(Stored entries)
Start of Block

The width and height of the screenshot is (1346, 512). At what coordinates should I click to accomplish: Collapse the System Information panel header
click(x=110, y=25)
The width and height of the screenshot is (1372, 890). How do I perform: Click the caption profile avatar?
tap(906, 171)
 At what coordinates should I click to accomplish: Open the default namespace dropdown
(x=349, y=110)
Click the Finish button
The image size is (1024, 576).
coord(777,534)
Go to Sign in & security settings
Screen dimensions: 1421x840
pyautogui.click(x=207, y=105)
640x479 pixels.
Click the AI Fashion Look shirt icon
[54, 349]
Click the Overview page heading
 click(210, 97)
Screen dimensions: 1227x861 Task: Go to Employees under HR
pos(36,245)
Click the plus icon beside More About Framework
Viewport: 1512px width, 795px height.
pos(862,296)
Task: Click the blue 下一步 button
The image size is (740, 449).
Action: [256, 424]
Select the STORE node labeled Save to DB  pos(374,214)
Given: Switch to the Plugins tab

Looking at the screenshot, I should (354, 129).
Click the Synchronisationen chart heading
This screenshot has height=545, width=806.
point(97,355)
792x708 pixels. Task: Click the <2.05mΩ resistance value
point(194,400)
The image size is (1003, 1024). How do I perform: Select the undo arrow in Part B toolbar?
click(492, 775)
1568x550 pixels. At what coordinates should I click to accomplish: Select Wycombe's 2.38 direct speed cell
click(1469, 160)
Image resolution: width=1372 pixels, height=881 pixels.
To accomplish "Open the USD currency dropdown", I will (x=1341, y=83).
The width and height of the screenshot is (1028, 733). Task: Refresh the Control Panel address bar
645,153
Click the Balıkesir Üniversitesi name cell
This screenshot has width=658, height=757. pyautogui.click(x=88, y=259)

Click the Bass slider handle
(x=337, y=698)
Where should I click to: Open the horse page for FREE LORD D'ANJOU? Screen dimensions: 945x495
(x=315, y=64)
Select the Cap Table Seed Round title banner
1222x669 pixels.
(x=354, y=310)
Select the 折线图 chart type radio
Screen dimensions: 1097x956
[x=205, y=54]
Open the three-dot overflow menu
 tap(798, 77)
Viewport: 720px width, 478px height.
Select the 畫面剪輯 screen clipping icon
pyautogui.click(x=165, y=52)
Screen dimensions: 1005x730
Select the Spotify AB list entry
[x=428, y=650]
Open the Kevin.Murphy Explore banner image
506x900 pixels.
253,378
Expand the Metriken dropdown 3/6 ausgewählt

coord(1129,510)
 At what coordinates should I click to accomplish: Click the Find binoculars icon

End of Block

• **Your instructions**
Copy out every line from the records that has the word "button".

• **Result of this task**
Click the Finish button
Task: Click the blue 下一步 button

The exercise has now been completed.